#
Problem
of the Week

Problem
D and Solution

A
Weightier Problem

## Problem

George has three objects, each of a different mass. He weighs the
objects in pairs and records the mass of each pair of objects. Later, he
realizes that he forgot to weigh the objects individually, but no longer
has access to a scale. The three recorded masses are \(2986\) g, \(3464\) g, and \(3550\) g. Determine the mass of the
heaviest object.

## Solution

Let \(a\) represent the mass, in
grams, of the lightest object

Let \(c\) represent the mass, in grams,
of the heaviest object.

Let \(b\) represent the mass, in grams,
of the third object.

The smallest recorded mass is created by adding the masses of the two
lightest objects together. Therefore, \[a+b=2986\tag{1}\]

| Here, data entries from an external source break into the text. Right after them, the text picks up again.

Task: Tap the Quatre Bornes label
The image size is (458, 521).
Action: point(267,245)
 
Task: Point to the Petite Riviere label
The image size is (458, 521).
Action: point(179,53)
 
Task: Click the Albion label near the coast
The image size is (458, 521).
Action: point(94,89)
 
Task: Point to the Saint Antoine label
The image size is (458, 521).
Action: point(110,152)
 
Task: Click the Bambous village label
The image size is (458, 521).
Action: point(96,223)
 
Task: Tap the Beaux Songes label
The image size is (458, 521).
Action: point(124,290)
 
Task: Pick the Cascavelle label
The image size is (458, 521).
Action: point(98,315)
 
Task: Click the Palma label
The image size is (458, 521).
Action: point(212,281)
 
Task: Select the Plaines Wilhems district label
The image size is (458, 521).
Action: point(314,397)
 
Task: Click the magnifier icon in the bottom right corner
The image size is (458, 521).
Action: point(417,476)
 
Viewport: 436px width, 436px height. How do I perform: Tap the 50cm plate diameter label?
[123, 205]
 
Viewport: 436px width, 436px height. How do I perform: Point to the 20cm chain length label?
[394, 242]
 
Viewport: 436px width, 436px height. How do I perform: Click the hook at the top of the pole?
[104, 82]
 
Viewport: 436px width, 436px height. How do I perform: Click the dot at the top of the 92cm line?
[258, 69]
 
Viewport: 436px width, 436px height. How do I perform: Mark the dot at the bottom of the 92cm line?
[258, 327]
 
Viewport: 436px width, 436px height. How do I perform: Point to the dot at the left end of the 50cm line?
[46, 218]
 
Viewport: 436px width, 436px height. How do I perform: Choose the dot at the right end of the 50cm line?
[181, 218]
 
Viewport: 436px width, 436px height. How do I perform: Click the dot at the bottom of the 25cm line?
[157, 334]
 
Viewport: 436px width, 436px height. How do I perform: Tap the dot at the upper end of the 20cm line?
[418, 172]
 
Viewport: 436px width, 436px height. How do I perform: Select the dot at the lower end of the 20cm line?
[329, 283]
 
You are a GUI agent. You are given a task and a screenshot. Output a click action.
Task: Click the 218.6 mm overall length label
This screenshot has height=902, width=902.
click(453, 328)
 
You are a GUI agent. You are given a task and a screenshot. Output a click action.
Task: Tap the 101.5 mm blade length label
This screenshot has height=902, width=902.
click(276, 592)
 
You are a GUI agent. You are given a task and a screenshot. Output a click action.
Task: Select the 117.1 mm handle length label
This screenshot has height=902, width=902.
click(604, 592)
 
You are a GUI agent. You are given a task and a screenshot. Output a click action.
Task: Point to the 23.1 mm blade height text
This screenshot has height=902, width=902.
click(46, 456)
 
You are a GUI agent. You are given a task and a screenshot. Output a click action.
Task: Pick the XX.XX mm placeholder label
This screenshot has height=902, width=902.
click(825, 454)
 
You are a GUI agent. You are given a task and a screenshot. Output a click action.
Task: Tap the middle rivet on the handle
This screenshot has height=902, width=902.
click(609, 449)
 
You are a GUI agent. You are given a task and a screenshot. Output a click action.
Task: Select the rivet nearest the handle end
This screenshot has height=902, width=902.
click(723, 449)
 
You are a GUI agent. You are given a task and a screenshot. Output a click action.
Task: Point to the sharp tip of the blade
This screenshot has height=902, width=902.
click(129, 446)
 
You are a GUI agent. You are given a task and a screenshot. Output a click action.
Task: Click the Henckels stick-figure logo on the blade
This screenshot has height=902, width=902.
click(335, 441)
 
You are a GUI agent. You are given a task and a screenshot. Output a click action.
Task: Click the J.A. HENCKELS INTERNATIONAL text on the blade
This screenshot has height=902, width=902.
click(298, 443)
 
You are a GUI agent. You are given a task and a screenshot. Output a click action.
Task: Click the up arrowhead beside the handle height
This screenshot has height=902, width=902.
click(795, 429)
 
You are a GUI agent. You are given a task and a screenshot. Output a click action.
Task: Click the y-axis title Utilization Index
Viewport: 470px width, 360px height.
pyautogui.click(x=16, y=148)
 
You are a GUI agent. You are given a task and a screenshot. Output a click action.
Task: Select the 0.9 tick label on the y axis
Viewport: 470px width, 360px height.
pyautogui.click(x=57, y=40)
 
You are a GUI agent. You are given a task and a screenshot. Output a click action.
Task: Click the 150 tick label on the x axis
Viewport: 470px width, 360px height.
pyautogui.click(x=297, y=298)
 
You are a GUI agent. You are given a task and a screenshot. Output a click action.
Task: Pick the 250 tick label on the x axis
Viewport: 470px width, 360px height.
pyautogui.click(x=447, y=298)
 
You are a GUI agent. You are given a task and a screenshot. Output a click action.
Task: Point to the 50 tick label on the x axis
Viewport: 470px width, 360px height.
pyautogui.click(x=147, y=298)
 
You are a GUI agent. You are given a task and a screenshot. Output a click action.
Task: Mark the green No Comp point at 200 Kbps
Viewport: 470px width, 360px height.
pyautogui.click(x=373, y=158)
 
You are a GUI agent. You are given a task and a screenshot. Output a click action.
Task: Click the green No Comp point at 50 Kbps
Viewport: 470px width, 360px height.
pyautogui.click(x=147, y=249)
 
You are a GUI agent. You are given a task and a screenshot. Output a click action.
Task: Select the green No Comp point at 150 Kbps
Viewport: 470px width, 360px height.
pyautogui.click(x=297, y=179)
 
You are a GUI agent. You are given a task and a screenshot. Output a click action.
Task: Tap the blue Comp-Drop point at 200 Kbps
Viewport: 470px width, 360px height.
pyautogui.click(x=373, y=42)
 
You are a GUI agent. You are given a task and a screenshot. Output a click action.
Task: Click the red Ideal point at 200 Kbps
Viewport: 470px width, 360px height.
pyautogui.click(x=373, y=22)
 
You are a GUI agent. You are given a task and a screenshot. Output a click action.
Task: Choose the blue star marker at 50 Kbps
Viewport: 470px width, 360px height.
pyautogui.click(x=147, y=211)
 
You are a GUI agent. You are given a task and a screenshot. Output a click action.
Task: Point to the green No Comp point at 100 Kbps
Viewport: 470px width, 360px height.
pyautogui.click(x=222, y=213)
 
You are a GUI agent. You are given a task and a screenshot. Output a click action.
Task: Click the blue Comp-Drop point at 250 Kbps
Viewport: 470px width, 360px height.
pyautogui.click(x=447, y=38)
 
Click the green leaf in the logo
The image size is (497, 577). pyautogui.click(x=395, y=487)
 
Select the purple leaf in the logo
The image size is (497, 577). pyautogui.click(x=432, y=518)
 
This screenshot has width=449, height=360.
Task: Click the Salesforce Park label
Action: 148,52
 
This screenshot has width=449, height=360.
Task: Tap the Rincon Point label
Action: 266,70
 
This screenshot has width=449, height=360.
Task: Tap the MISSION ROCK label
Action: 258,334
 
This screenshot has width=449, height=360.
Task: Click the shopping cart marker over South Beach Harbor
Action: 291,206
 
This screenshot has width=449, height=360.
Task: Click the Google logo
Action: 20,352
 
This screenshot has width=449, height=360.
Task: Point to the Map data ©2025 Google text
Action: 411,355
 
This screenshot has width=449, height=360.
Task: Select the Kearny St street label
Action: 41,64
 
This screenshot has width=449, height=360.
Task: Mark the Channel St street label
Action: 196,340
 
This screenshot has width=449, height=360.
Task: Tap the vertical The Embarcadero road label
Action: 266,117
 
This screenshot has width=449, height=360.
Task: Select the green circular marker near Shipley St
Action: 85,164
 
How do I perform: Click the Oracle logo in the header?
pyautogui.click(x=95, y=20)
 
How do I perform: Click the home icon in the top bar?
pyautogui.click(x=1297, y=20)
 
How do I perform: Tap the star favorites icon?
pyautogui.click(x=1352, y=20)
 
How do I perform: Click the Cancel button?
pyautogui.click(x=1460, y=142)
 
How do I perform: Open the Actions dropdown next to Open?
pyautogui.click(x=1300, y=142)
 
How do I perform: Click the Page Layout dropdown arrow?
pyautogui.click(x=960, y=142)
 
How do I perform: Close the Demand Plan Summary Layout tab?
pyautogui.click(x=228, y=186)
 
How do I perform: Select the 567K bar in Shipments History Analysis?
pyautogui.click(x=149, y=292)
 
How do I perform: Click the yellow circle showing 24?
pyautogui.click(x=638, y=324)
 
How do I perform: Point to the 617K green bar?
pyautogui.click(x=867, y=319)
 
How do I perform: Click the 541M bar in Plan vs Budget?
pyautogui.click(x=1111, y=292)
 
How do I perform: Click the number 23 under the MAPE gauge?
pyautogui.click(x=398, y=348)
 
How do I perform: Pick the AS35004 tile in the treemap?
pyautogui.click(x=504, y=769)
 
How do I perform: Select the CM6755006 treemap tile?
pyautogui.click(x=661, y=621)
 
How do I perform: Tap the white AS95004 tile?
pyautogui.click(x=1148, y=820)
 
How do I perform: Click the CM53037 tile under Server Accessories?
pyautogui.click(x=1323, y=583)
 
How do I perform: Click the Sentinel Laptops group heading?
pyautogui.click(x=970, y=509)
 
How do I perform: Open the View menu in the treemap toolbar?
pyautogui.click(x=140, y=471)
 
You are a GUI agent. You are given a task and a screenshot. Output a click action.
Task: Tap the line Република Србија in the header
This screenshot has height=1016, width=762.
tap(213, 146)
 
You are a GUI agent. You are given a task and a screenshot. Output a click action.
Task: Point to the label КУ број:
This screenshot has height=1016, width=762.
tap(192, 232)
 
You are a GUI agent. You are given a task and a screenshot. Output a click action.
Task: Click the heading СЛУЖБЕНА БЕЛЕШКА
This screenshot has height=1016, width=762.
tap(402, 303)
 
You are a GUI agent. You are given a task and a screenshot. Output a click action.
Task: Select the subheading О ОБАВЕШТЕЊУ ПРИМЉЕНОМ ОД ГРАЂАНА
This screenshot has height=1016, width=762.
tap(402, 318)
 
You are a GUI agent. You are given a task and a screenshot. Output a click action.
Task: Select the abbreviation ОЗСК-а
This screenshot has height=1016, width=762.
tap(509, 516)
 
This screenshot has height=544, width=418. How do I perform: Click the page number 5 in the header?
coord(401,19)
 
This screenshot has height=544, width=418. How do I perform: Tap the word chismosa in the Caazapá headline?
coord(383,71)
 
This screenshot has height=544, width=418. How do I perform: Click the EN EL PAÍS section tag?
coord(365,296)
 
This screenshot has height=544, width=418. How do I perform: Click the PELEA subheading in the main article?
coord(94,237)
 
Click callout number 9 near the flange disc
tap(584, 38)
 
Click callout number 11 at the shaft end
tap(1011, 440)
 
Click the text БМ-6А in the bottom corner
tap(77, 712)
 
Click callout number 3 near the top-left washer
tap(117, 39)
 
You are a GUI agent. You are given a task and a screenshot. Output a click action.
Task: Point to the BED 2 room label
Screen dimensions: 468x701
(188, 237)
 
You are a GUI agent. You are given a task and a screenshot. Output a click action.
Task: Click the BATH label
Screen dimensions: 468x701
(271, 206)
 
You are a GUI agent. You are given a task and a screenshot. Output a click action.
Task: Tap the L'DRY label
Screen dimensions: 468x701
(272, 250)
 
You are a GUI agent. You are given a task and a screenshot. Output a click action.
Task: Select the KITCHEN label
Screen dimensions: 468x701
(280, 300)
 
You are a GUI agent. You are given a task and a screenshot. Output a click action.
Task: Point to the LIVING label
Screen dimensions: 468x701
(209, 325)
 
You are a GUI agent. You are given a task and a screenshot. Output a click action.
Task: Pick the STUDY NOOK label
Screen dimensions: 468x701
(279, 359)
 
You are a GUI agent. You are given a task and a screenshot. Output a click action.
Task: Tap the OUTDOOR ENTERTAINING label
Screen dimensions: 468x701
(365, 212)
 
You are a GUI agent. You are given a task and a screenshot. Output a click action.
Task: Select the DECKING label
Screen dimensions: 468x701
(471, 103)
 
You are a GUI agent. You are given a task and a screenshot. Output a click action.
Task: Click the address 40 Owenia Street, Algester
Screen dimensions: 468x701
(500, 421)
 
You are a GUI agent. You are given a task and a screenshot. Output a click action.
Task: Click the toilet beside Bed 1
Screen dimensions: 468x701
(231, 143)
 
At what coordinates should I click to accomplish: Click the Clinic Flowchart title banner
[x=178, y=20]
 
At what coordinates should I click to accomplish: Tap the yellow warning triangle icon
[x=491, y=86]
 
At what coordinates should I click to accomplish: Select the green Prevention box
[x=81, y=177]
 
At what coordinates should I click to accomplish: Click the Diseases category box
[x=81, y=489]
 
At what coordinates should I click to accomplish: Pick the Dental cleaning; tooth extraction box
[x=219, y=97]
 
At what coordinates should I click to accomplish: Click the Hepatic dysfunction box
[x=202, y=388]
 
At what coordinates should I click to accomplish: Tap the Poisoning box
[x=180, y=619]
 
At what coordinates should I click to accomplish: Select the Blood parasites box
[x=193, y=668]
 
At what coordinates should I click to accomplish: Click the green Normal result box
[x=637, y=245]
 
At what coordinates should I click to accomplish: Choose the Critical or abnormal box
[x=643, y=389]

The largest recorded mass is created by adding the masses of the two
heaviest objects together. Therefore, \[b+c=3550\tag{2}\]

Thus, it must be the case that \[a+c=3464\tag{3}\]

At this point we could solve a system of equations involving three
equations and three unknowns. Instead, we will add equations \((1)\), \((2)\), and \((3)\) together. \[\begin{align*}
(a+b)+(b+c)+(a+c) &= 2986+3550+3464\\
2a+2b+2c &= 10\,000\\
2(a+b+c) &= 10\,000\\
a+b+c &= 5000\tag{4}
\end{align*}\]

From equation \((4)\), we know that
the total mass of the three objects is \(5000\) g. But from equation \((1)\), the mass of the two lighter objects
is \(2986\) g. We can subtract equation
\((1)\) from equation \((4)\) to obtain the mass of the heaviest
object. \[\begin{aligned}
(a+b+c)-(a+b) & = 5000 - 2986\\
a+b+c-a-b & = 2014\\
c & = 2014
\end{aligned}\]

Therefore, the heaviest object has a mass of \(2014\) g. Although we are not asked to,
from here, we could determine that the other objects have mass of \(1450\) g and mass of \(1536\) g.